America's voting machinery was supposed to be fixed, but the road to reform has been slow going
That messy 2000 election was supposed to be the jolt America needed. After chronic flaws in the country's voting process became painfully public, an ambitious reform effort was supposed to make hanging chads and butterfly ballots relics of election nightmares gone by.
But nearly six years later, it hasn't turned out that way. In the state of Washington, the 2004 governor's election took more than six months to resolve--again before a court. And some liberal activists still believe that vote tampering and dirty tricks handed Ohio to the GOP, enabling President Bush to win re-election. Now, heading into the midterm congressional elections, despite the expenditure of billions of dollars, a litany of problems remains.
"We've made some substantial progress," says House Minority Whip Steny Hoyer, a Maryland Democrat who cosponsored a 2002 election reform law, "but there is a lot left to be done."
Overhaul. On the heels of the Florida debacle, the National Commission on Federal Election Reform, led by former Presidents Jimmy Carter and Gerald Ford, called for new voting machine technology, statewide voter registration databases, and voter identification provisions (box). What emerged from Congress was the Help America Vote Act, a $3.8 billion effort--$800 million of which still hasn't been appropriated--to revolutionize elections by January of this year.
A great deal of that money went to replace old lever voting machines and punch card systems. Those changes helped in part to record roughly 1 million votes in the 2004 election that would not have been counted in 2000, according to the Caltech/MIT Voting Technology Project. By Election Day 2006, more than 80 million Americans will cast ballots a different way than they did in 2000, according to Election Data Services, an election consulting firm; more than three times as many counties will use electronic machines.

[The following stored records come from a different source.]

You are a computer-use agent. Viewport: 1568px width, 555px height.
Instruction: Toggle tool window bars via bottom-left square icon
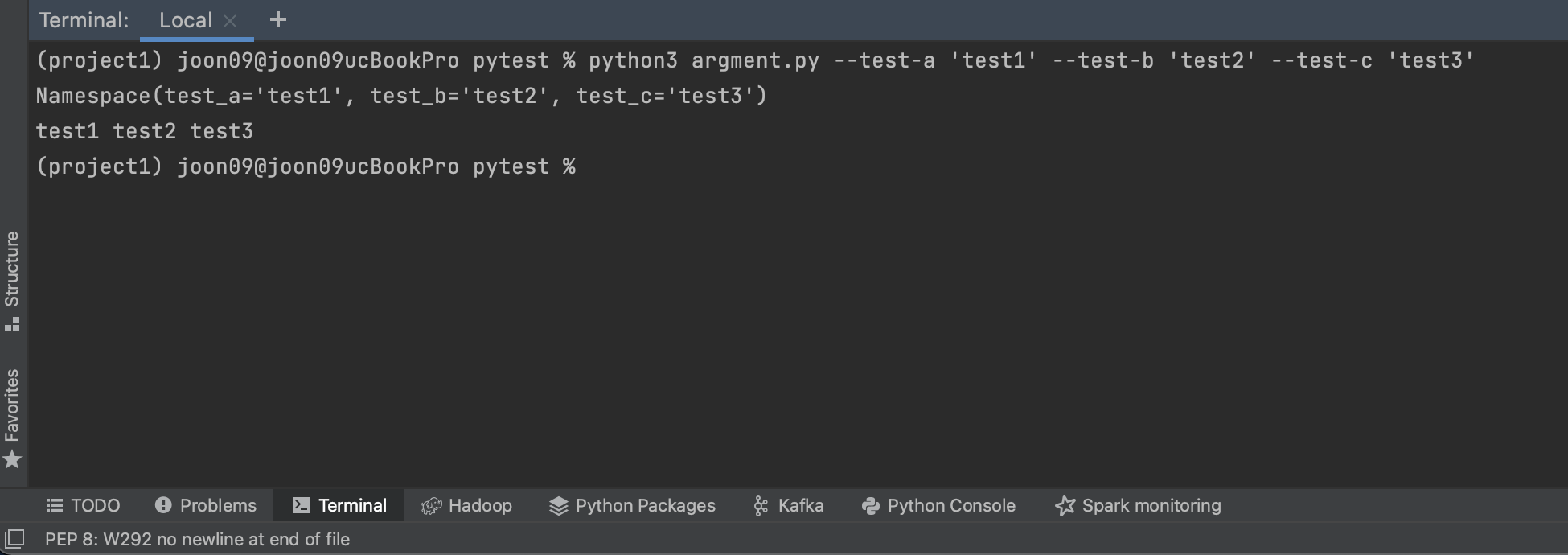click(x=14, y=538)
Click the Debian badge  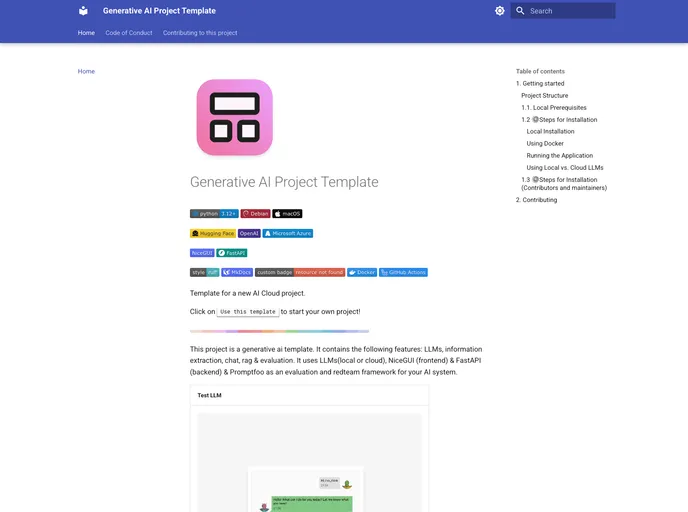(256, 213)
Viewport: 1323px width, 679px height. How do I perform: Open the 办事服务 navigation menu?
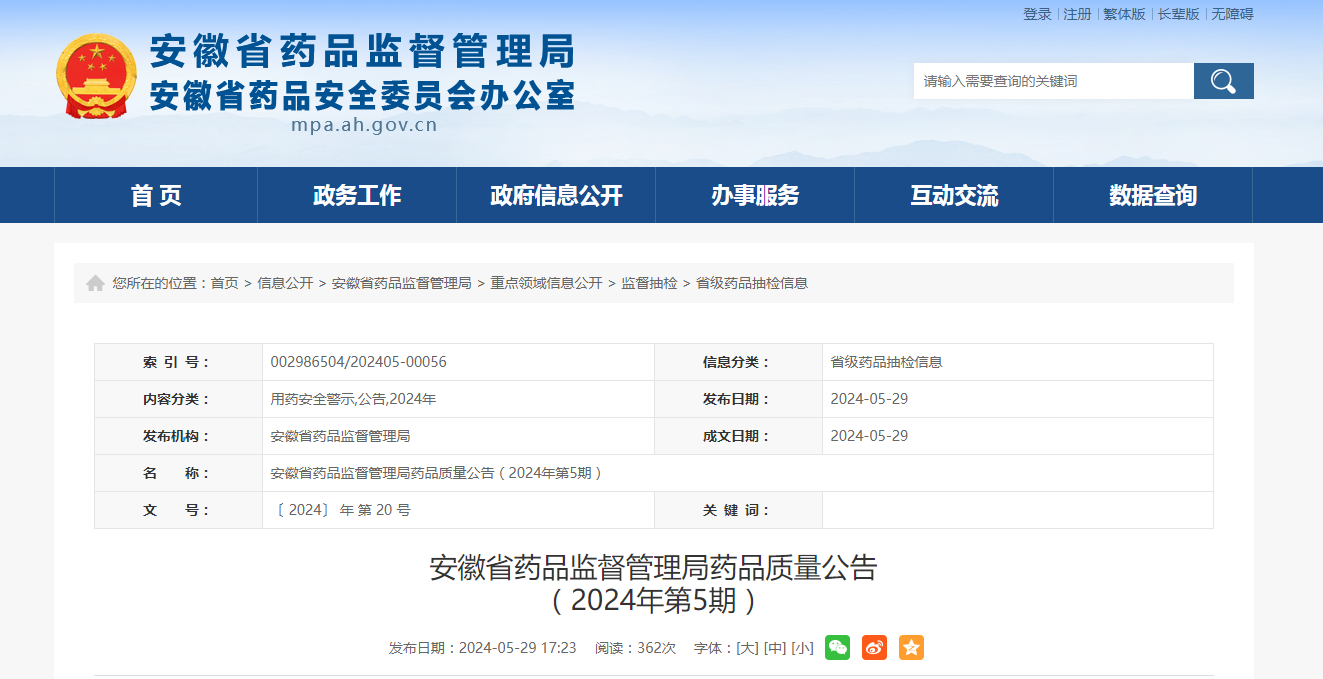[755, 195]
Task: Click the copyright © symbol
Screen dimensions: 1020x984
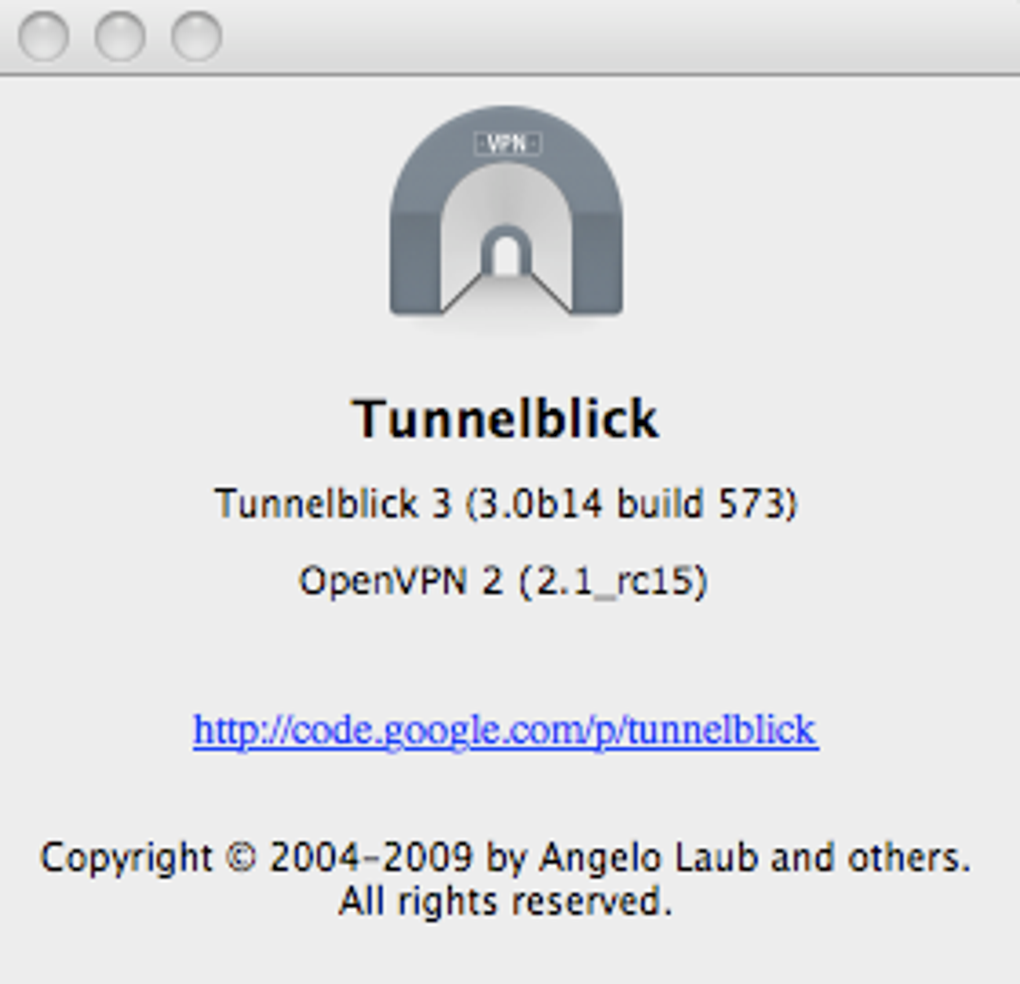Action: (241, 859)
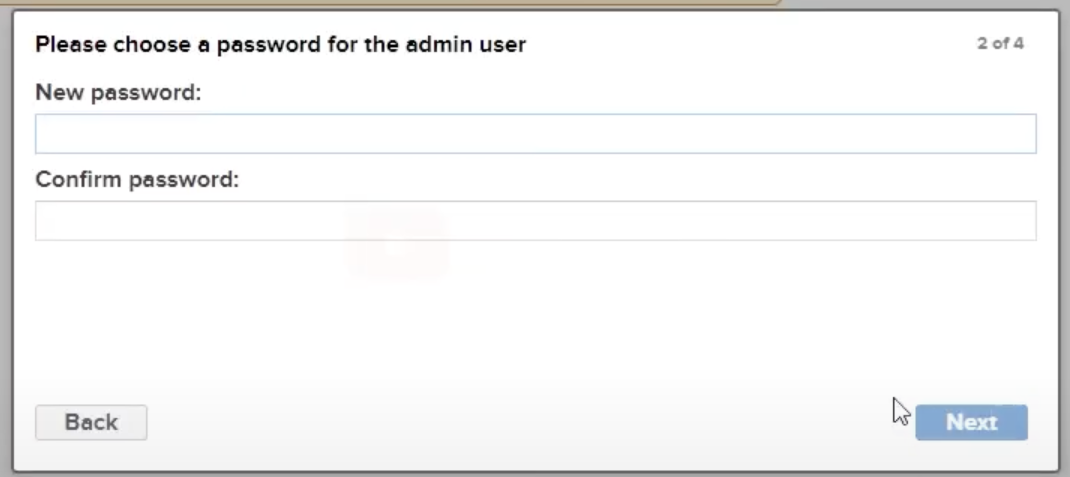Click the New password input field
Screen dimensions: 1070x477
[535, 134]
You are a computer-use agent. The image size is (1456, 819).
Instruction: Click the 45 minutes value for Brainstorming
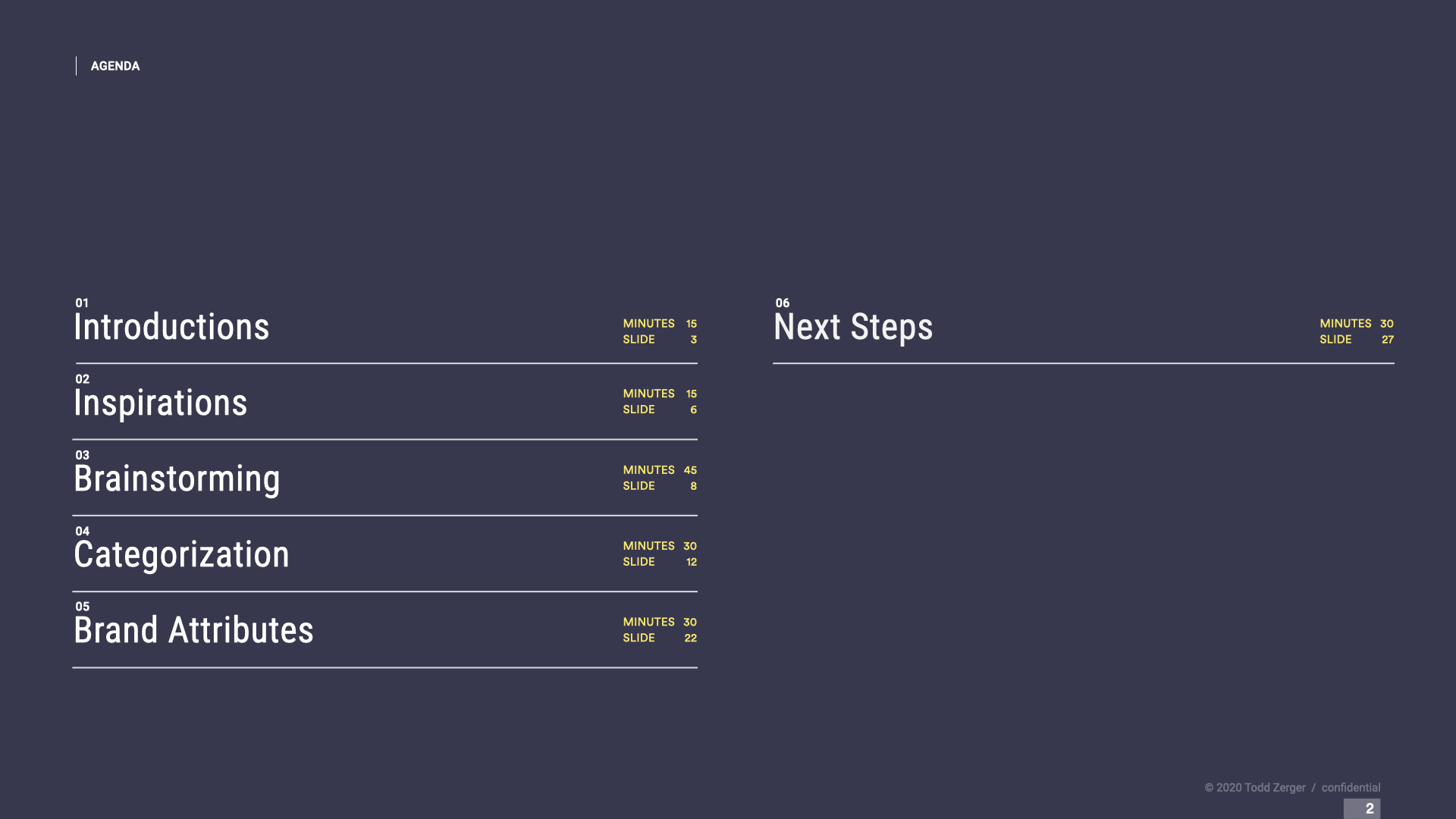690,470
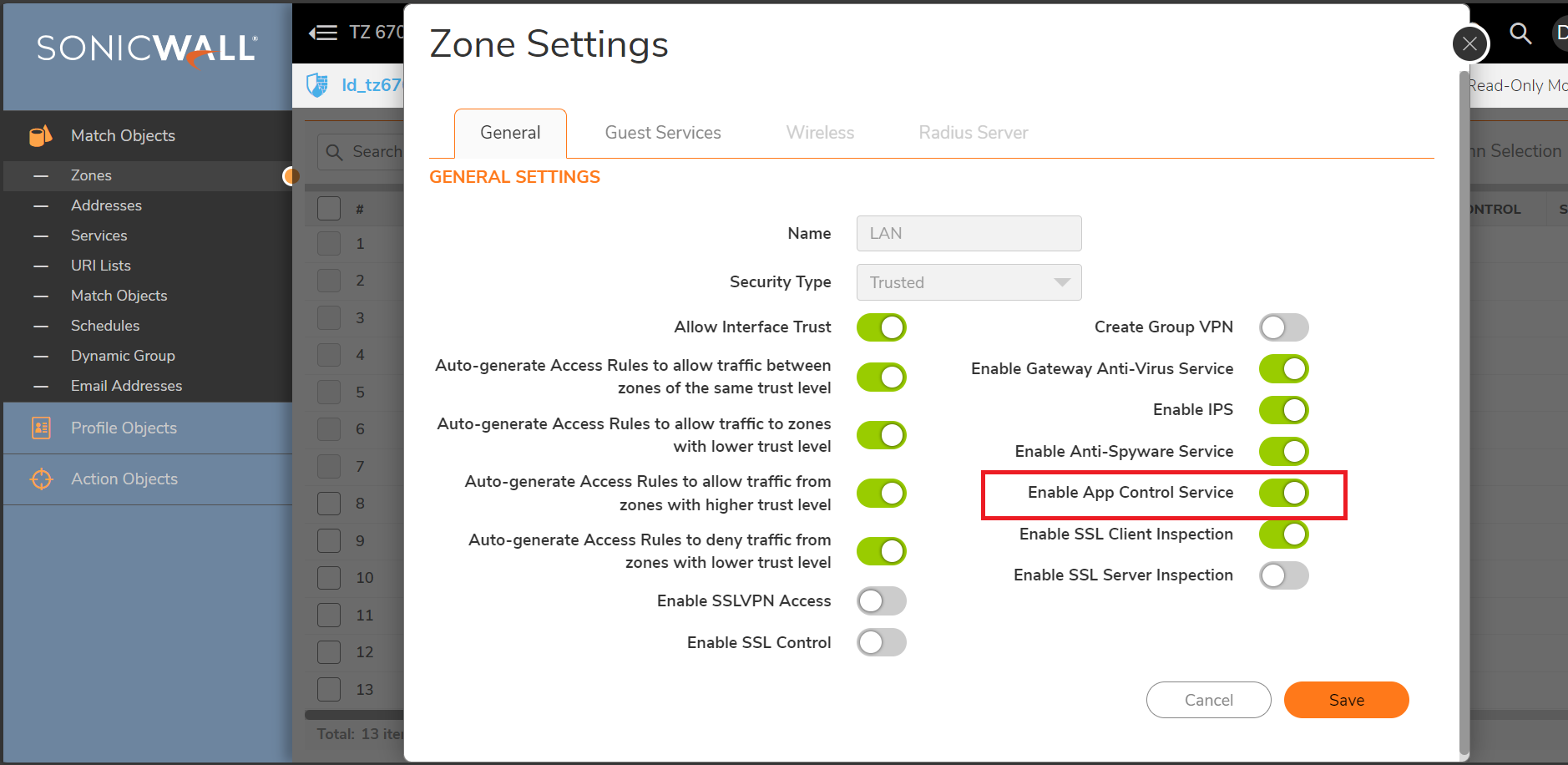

The 2004 improvements were good news, of course, but the new electronic machines and their potential security flaws have also set off a raging debate among lawmakers, election officials, and computer experts. Some activists' concerns were confirmed when an electronic voting machine failed to record 4,400 votes in a North Carolina election in 2004. In 2005, the Government Accountability Office concluded that electronic machines "hold promise" but have security and reliability questions. Activists have sued at least seven states, including Arizona, New Mexico, and California, to block their use of electronic machines without an accompanying paper trail.
Twenty-six states have tried to allay concerns by passing laws requiring a voter-verified paper audit trail. Still, the Brennan Center for Justice at New York University School of Law recently concluded that the three most commonly used electronic machines are susceptible to more than 120 security threats; a hacker could, for example, compromise a machine by inserting corrupt software into the machine or by using a wireless device. "Looming over the American electoral system is this concern that any election could be in doubt," says Rep. Rush Holt, a New Jersey Democrat who wants every state to have a voter-verified paper record and mandate audits. David Bear, spokesman for Diebold Election Systems, the leading manufacturer of electronic machines, dismisses such concerns as "what-if scenarios"; there have been no cases of voting machines being hacked in real-life elections.